§ PAGE EXCERPT:

Monday, June 1, 2009

Stuffed Peppers Five Ways For Angela From Wisconsin.

The other day I got a comment on my blog from Angela from Wisconsin: Hi Rosie... Long time lurker. I love your blog. I had to delurk to tell you that I recently discovered the same sandwich thins this past weekend & I am in LOVE with them. We had burgers as well this past weekend & they were a huge hit. With regular burger buns, I would always scrape out the "guts" of the bun so I could taste meat vs. bread. A true win-win. I have 2 requests for future posts. Stuffed Peppers & Sloppy Joes. Interested to see your variation on 2 classics. Keep up the great work! Angela from WI Well, Angela from Wisconsin, wait no more. Last night I made 5 different kinds of stuffed peppers, one of which was stuffed with a Sloppy Joe mixture. And aren't those gorgeous peppers?
With five different dishes, I had to color code them.
First, meatloaf-stuffed peppers.
My ingredients: 12 oz. ground chuck 16 oz. ground pork torn bread from a French loaf soaked in milk 1/2 onion, chopped 1 egg 1 15-oz can tomato sauce 4 TB Lea & Perrins Worcestershire sauce salt and pepper stack of Ritz crackers Not shown: Montreal Seasoning
First, I hand mixed the ground meats and added in my chopped onion.

§ REQUIREMENTS:
Transcribe the stretch of the stuffed peppers post that runs from "Monday, June 1, 2009" through "those gorgeous peppers?".

§ SOURCE EXCERPT:
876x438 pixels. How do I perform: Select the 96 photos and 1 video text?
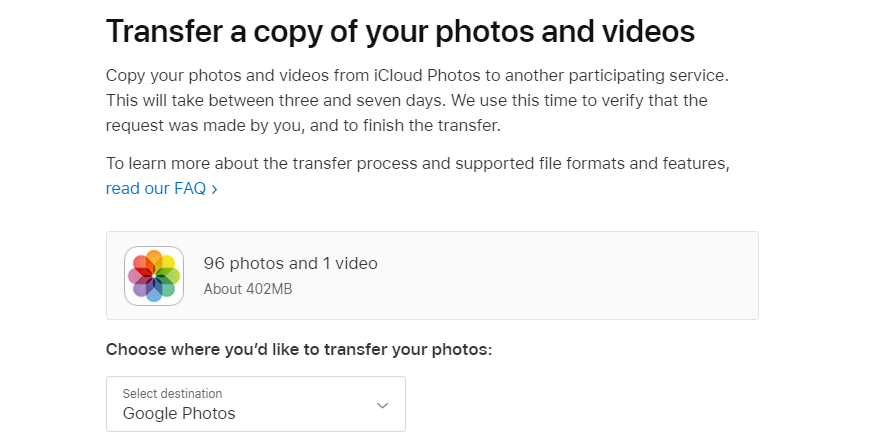pos(291,263)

§ FINAL RESULT:
Monday, June 1, 2009

Stuffed Peppers Five Ways For Angela From Wisconsin.

The other day I got a comment on my blog from Angela from Wisconsin: Hi Rosie... Long time lurker. I love your blog. I had to delurk to tell you that I recently discovered the same sandwich thins this past weekend & I am in LOVE with them. We had burgers as well this past weekend & they were a huge hit. With regular burger buns, I would always scrape out the "guts" of the bun so I could taste meat vs. bread. A true win-win. I have 2 requests for future posts. Stuffed Peppers & Sloppy Joes. Interested to see your variation on 2 classics. Keep up the great work! Angela from WI Well, Angela from Wisconsin, wait no more. Last night I made 5 different kinds of stuffed peppers, one of which was stuffed with a Sloppy Joe mixture. And aren't those gorgeous peppers?